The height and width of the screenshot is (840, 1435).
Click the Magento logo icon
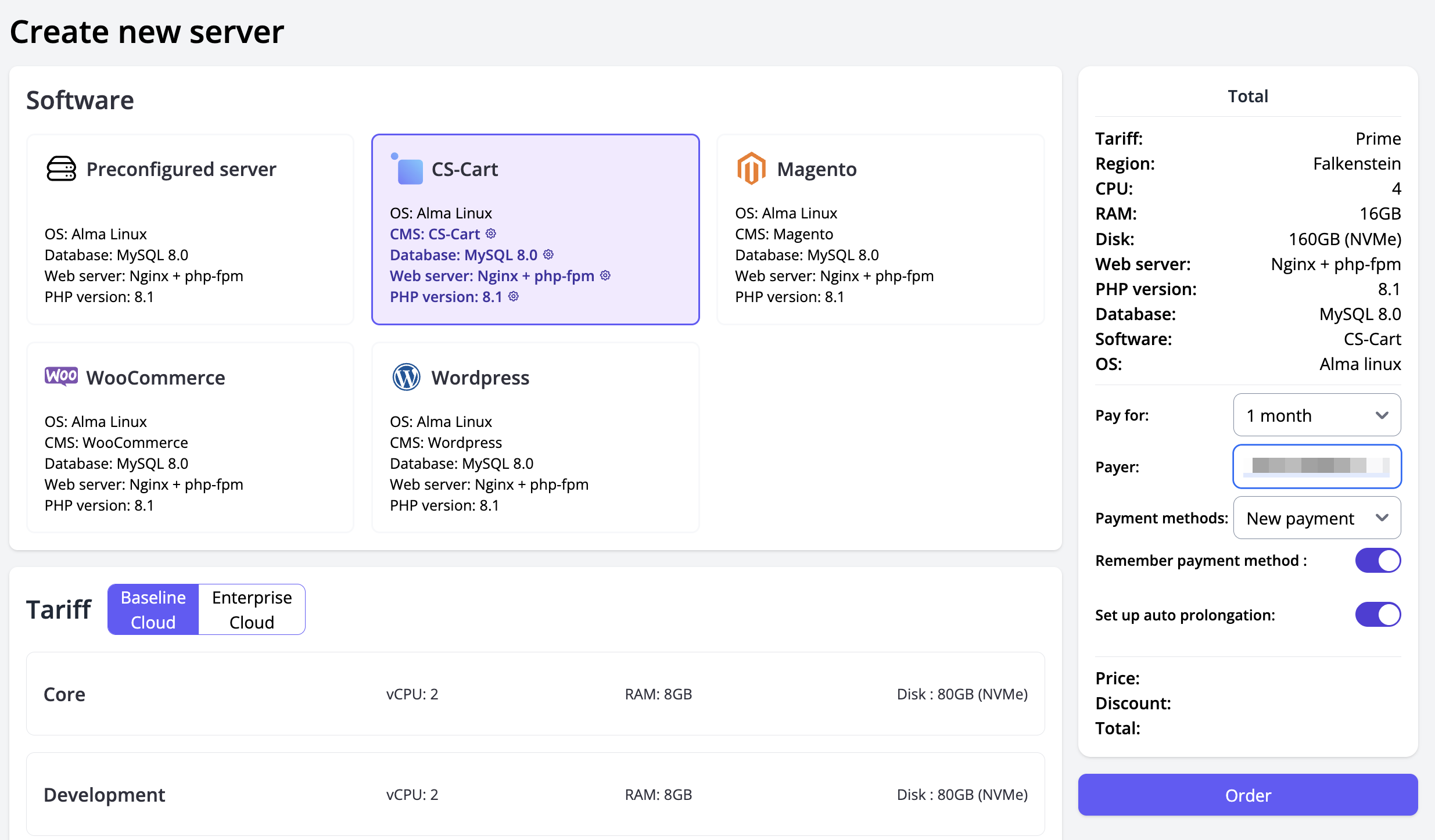click(x=751, y=169)
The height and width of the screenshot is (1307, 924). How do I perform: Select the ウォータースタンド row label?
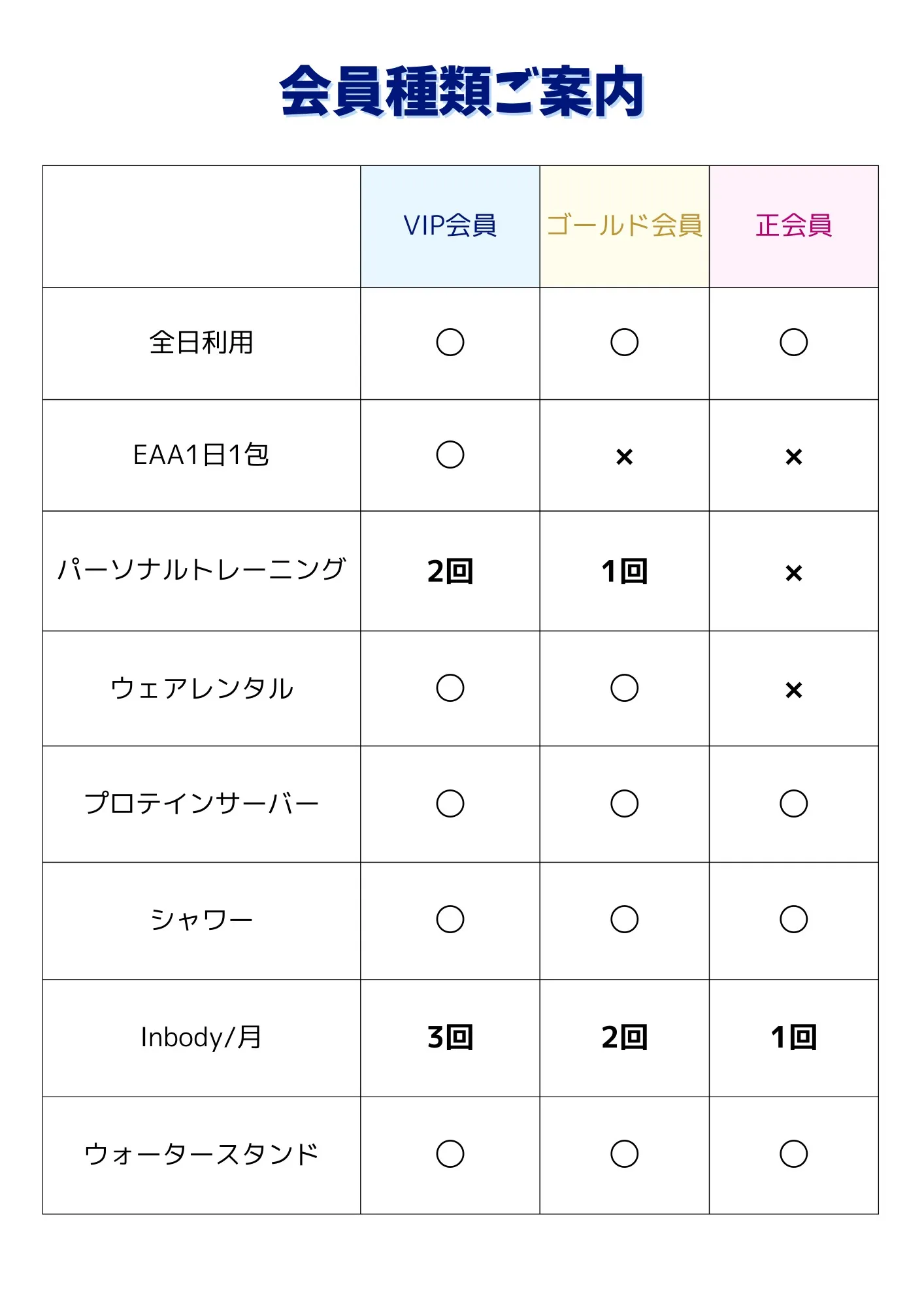(201, 1154)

┄┄┄┄┄┄┄┄┄┄┄┄┄┄┄┄┄┄┄┄

Work required – Please convert the portion of the records above that begins with the line containing "The height and width of the screenshot is (1307, 924)." and runs through the end of the records, both ends included, into a numbered list without blank lines. Leave the pictures out.

Answer to this task –
1. The height and width of the screenshot is (1307, 924). How do I perform: Select the ウォータースタンド row label?
2. (201, 1154)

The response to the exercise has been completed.